TASK DIRECTIONS
An exact copy of the entries below is the expected answer.

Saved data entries
------------------------

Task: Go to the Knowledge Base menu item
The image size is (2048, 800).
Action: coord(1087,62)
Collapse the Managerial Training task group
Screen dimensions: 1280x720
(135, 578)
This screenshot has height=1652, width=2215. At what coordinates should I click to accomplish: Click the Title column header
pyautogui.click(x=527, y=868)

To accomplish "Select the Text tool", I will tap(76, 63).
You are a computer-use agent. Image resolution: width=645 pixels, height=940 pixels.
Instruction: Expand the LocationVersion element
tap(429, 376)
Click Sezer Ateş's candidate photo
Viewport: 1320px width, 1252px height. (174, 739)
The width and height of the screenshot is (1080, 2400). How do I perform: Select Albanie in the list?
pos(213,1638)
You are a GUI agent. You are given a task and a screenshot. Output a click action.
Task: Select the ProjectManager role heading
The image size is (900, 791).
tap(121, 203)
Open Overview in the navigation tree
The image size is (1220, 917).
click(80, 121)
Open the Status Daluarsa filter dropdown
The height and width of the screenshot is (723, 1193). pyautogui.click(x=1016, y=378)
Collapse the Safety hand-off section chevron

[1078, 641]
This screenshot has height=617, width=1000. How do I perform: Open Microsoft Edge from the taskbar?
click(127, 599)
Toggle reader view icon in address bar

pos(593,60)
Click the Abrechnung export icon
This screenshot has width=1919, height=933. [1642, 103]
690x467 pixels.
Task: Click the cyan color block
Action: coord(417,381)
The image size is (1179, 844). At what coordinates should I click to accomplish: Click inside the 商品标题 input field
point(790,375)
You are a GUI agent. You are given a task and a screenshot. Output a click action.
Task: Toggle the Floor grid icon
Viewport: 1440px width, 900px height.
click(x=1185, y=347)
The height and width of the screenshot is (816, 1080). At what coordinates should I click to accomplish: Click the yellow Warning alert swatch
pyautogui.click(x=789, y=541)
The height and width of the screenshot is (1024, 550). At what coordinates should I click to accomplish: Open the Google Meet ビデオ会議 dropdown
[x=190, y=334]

------------------------

TASK OUTPUT
Task: Go to the Knowledge Base menu item
The image size is (2048, 800).
Action: coord(1087,62)
Collapse the Managerial Training task group
Screen dimensions: 1280x720
(135, 578)
This screenshot has height=1652, width=2215. At what coordinates should I click to accomplish: Click the Title column header
pyautogui.click(x=527, y=868)

To accomplish "Select the Text tool", I will tap(76, 63).
You are a computer-use agent. Image resolution: width=645 pixels, height=940 pixels.
Instruction: Expand the LocationVersion element
tap(429, 376)
Click Sezer Ateş's candidate photo
Viewport: 1320px width, 1252px height. (174, 739)
The width and height of the screenshot is (1080, 2400). How do I perform: Select Albanie in the list?
pos(213,1638)
You are a GUI agent. You are given a task and a screenshot. Output a click action.
Task: Select the ProjectManager role heading
The image size is (900, 791).
tap(121, 203)
Open Overview in the navigation tree
The image size is (1220, 917).
click(80, 121)
Open the Status Daluarsa filter dropdown
The height and width of the screenshot is (723, 1193). pyautogui.click(x=1016, y=378)
Collapse the Safety hand-off section chevron

[1078, 641]
This screenshot has height=617, width=1000. How do I perform: Open Microsoft Edge from the taskbar?
click(127, 599)
Toggle reader view icon in address bar

pos(593,60)
Click the Abrechnung export icon
This screenshot has width=1919, height=933. [1642, 103]
690x467 pixels.
Task: Click the cyan color block
Action: coord(417,381)
The image size is (1179, 844). At what coordinates should I click to accomplish: Click inside the 商品标题 input field
point(790,375)
You are a GUI agent. You are given a task and a screenshot. Output a click action.
Task: Toggle the Floor grid icon
Viewport: 1440px width, 900px height.
click(x=1185, y=347)
The height and width of the screenshot is (816, 1080). At what coordinates should I click to accomplish: Click the yellow Warning alert swatch
pyautogui.click(x=789, y=541)
The height and width of the screenshot is (1024, 550). At what coordinates should I click to accomplish: Open the Google Meet ビデオ会議 dropdown
[x=190, y=334]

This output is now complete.